Петр Ильич уже снял темный сюртук, крахмальный воротничок и широкий шелковый галстук. Он сидит на краю кровати в длинном халате из верблюжьей шерсти. Петр Ильич наклоняется над ночным столиком и касается пальцами предметов, о которых он по многолетнему опыту знает, что они обладают способностью возрождать воспоминания: это талисманы памяти. Между коробочкой с содой и бутылочкой с валерьянкой лежат те самые платиновые часы с золотыми фигурками и две поблекшие фотографии.
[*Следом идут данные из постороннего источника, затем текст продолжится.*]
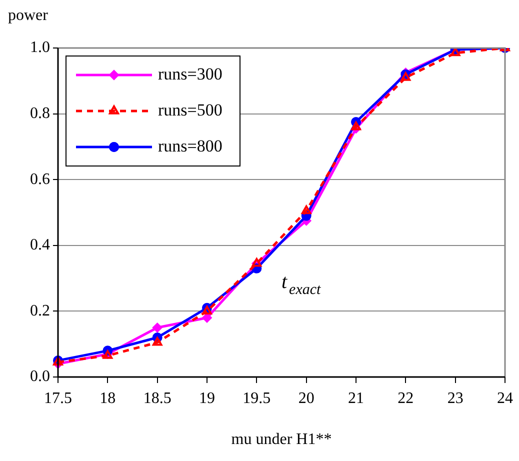 The height and width of the screenshot is (461, 519). What do you see at coordinates (40, 311) in the screenshot?
I see `y-tick-label: 0.2` at bounding box center [40, 311].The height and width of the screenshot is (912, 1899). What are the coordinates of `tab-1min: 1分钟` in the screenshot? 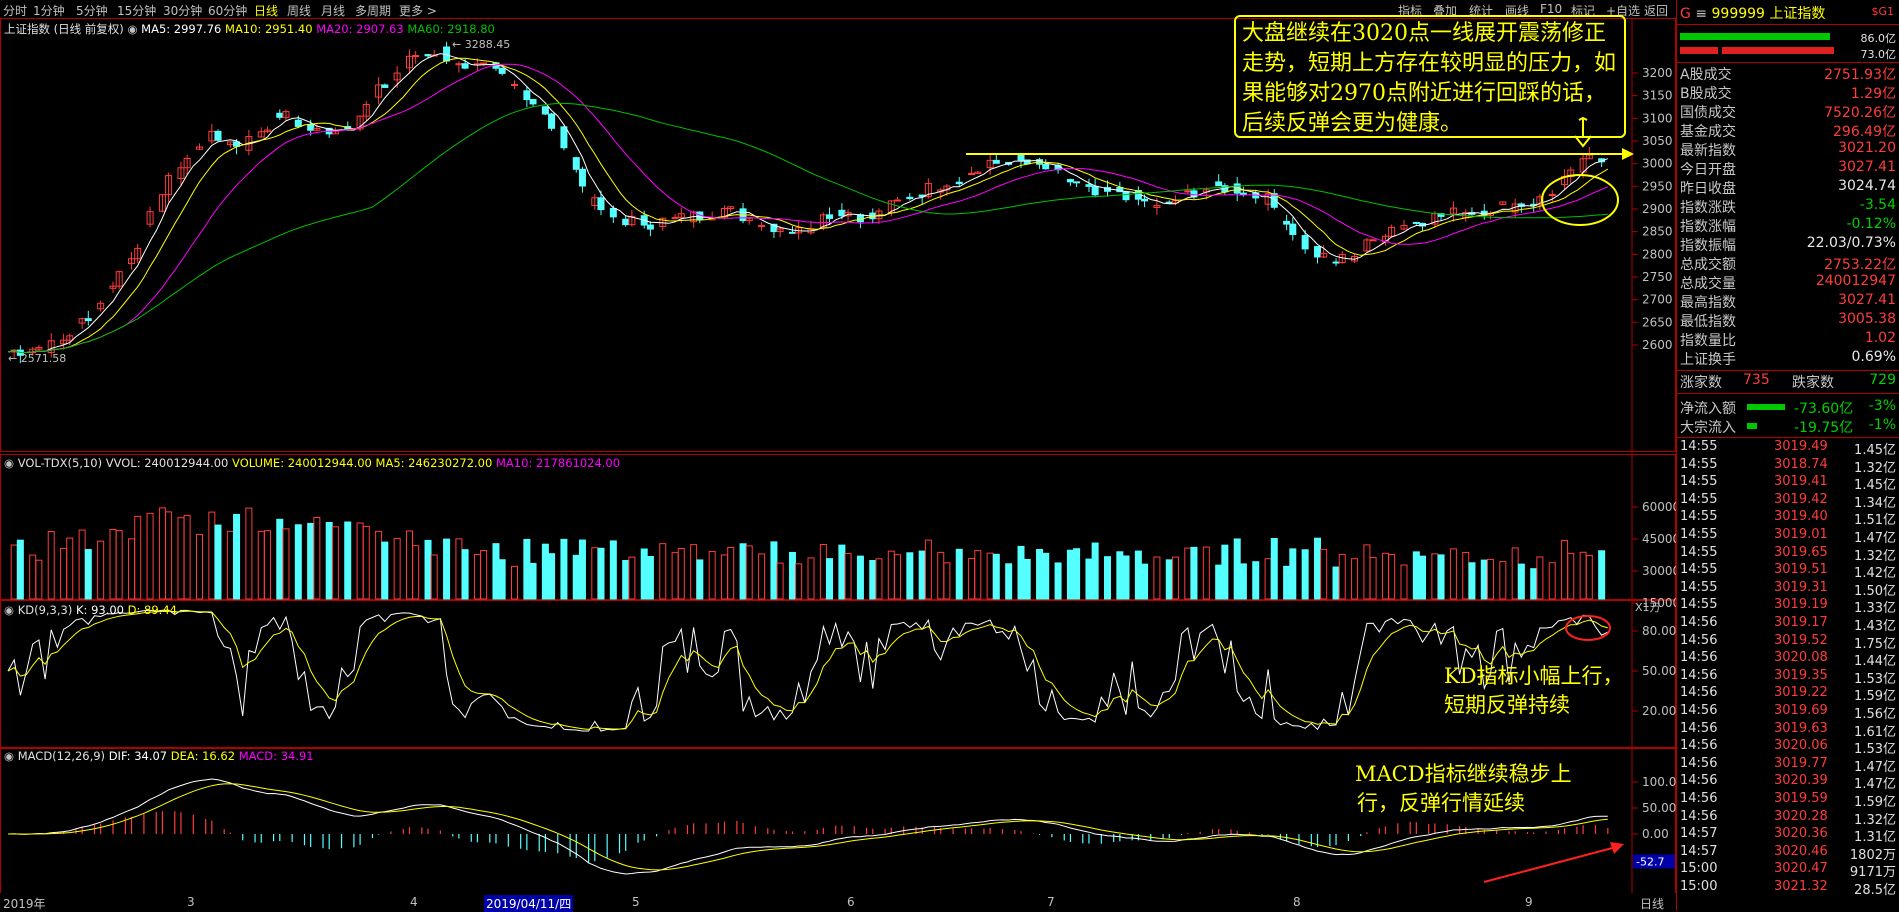 It's located at (49, 11).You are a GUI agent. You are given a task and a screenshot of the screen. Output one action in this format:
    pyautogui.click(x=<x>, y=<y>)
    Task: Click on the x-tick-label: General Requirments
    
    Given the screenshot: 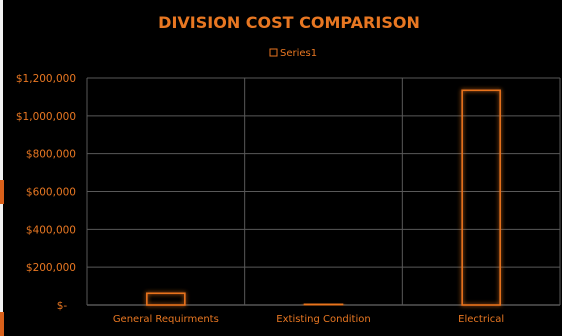 What is the action you would take?
    pyautogui.click(x=166, y=320)
    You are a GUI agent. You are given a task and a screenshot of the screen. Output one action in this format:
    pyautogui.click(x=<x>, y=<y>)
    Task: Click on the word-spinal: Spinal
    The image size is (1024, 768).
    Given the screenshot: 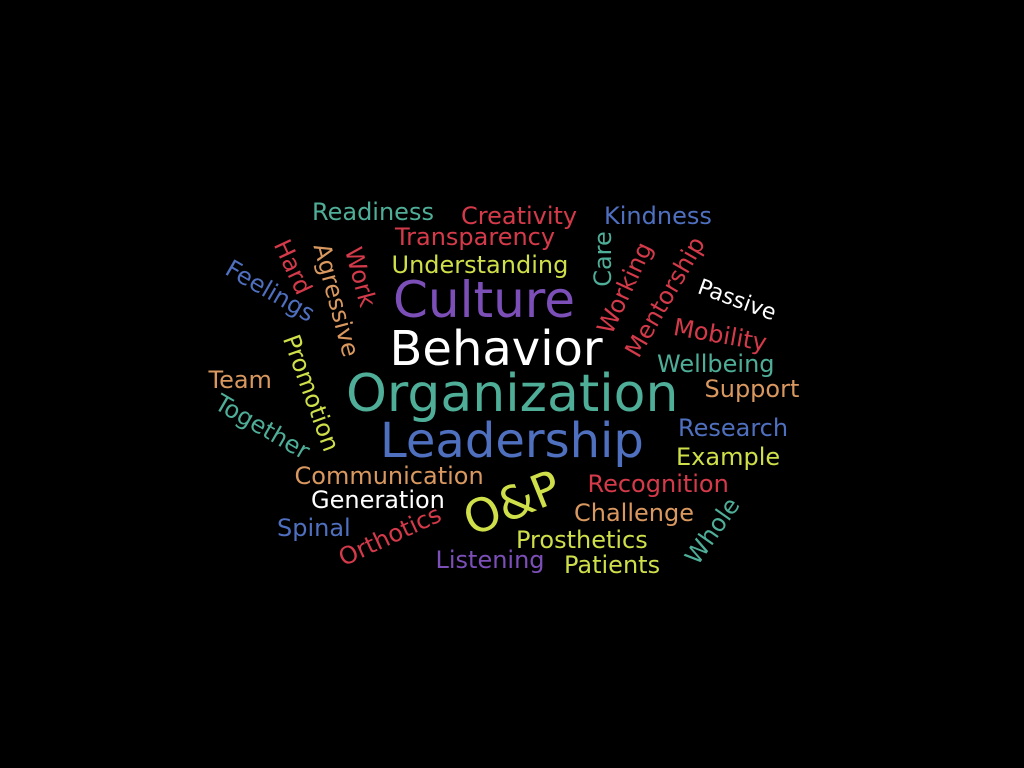 What is the action you would take?
    pyautogui.click(x=314, y=528)
     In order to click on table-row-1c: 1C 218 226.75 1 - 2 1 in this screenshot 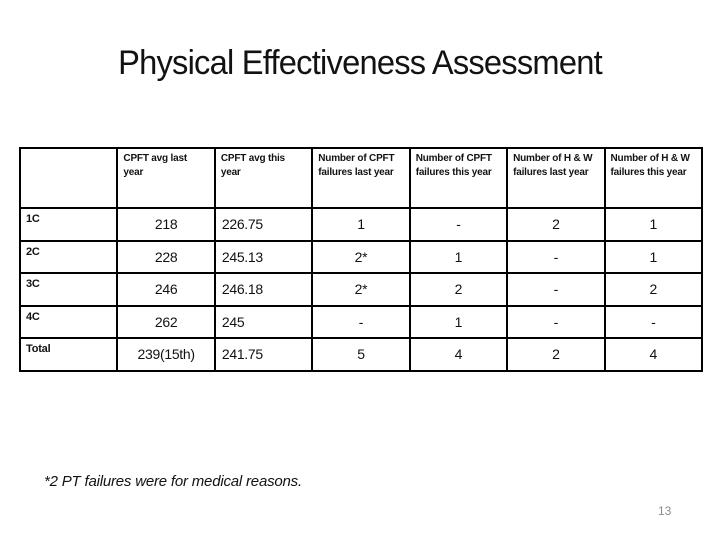, I will do `click(361, 224)`. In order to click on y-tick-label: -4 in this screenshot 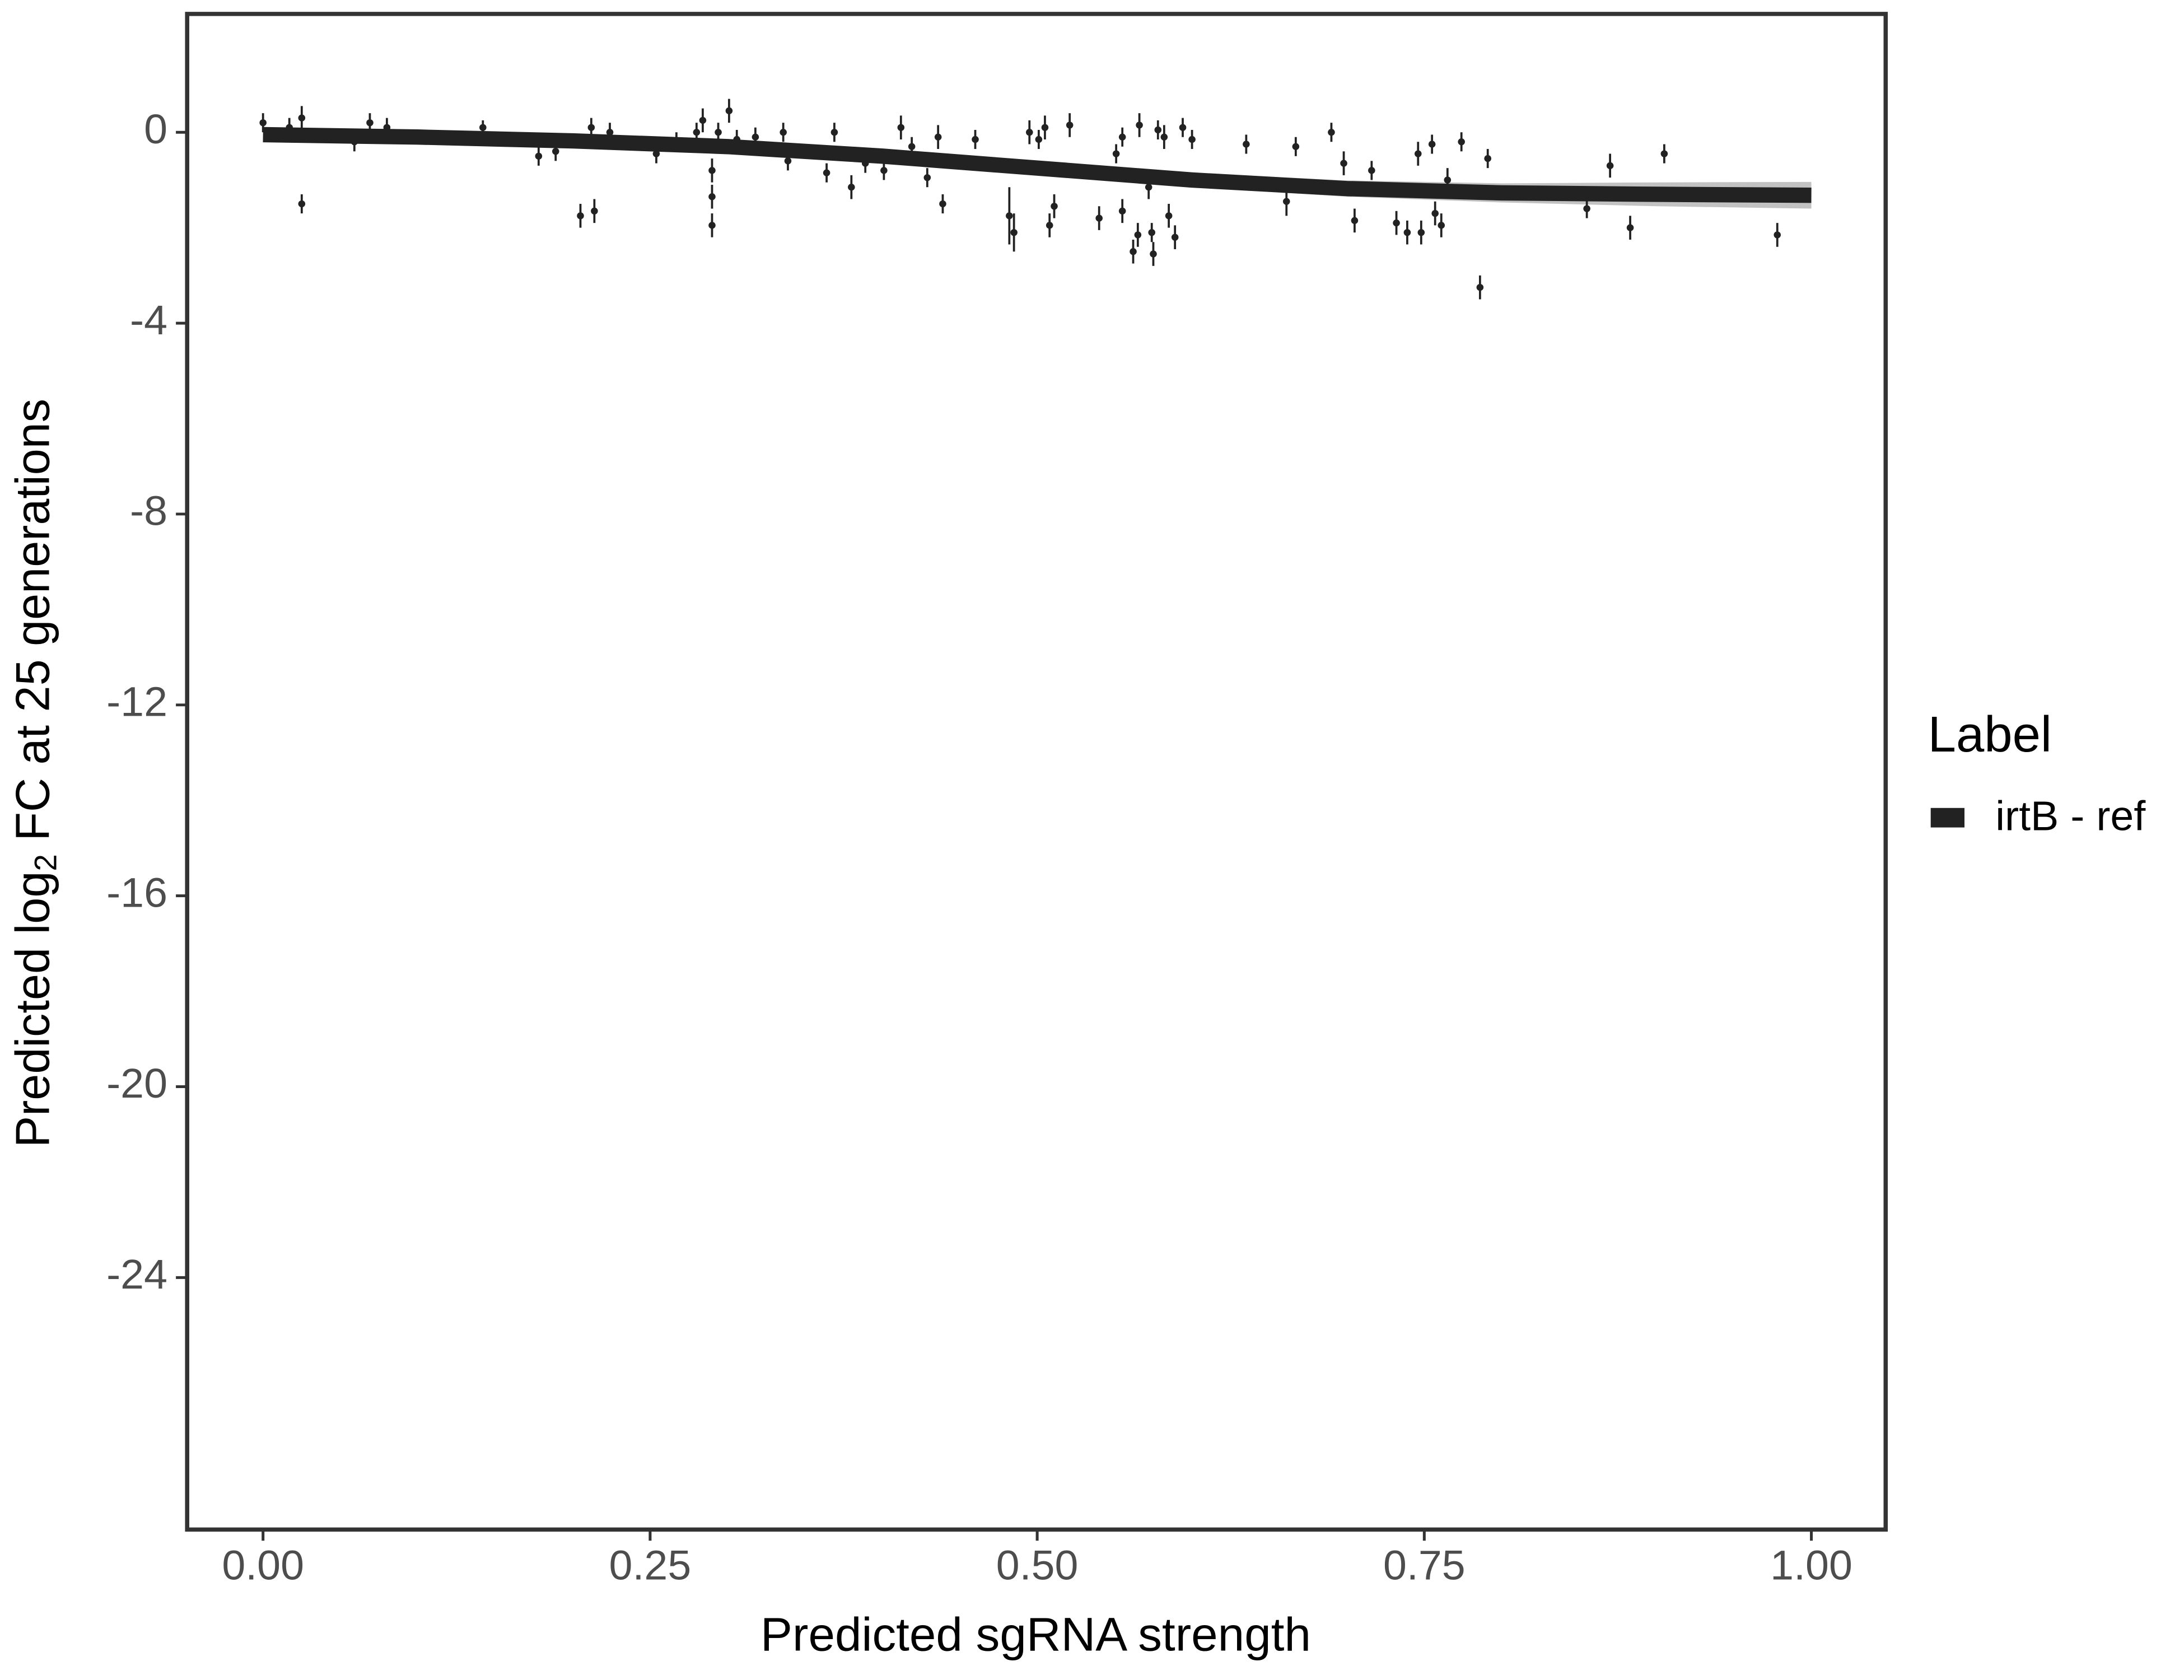, I will do `click(149, 320)`.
На одной из них — дагерротипе 1848 года — запечатлена вся семья Чайковских: справа в резном кресле на фоне бархатного занавеса сидит Илья Петрович Чайковский, подтянутый, энергичный и доброжелательный господин, волосы которого уже поседели, но усы черные (возможно, выкрашены); на коленях у него — маленький Ипполит, которому тогда было четыре года, в белом кителе; левый фланг занимает восьмилетний Петр Ильич, на нем клетчатый сюртук; лицо его над накрахмаленным воротничком очень серьезно, мягкий рот слегка приоткрыт. Он нежно прижимается к матери, сидящей в кресле рядом с ним. Красавица Александра Андреевна приняла несколько неестественную задумчиво-мечтательную позу, подпирая подбородок тыльной стороной тонкой, белой, изящной руки; меланхолический овал ее бледного лица строго и миловидно обрамлен прямыми черными волосами; ее мягкий и чувственный рот с красиво изогнутой верхней губой и несколько тяжеловатой нижней напоминает рот Петра, ее сына; полный надменного равнодушия взгляд ее темных глаз, печальных и задумчивых под густыми черными бровями, устремлен в даль, в пустоту, мимо семьи, мимо Петра, прижавшегося к ней. За богато расшитую тяжелую юбку матери держится маленькая Александра Ильинична. Она на два года младше Петра и на два года старше Ипполита. Из-под ее накрахмаленного, белого, туго затянутого поясом платьица выглядывают кружевные панталоны. Девочка стоит, положив локоть на колено матери, подпирая щеку пухлой ручкой, с гладко причесанными волосами, с упрямым и решительным выражением лица. За спиной матери, обнимая ее за плечи, стоит уже взрослая девица, Зинаида, сводная сестра Петра, дочь энергичного Ильи Петровича от первого брака с немкой Марией Карловной Кайзер. Между Зинаидой и отцом стоит Николай, тоже гладко причесанный, в черном костюме с белой кружевной сорочкой, в гордой позе старшего сына: он родился в 1830 году, за десять лет до Петра.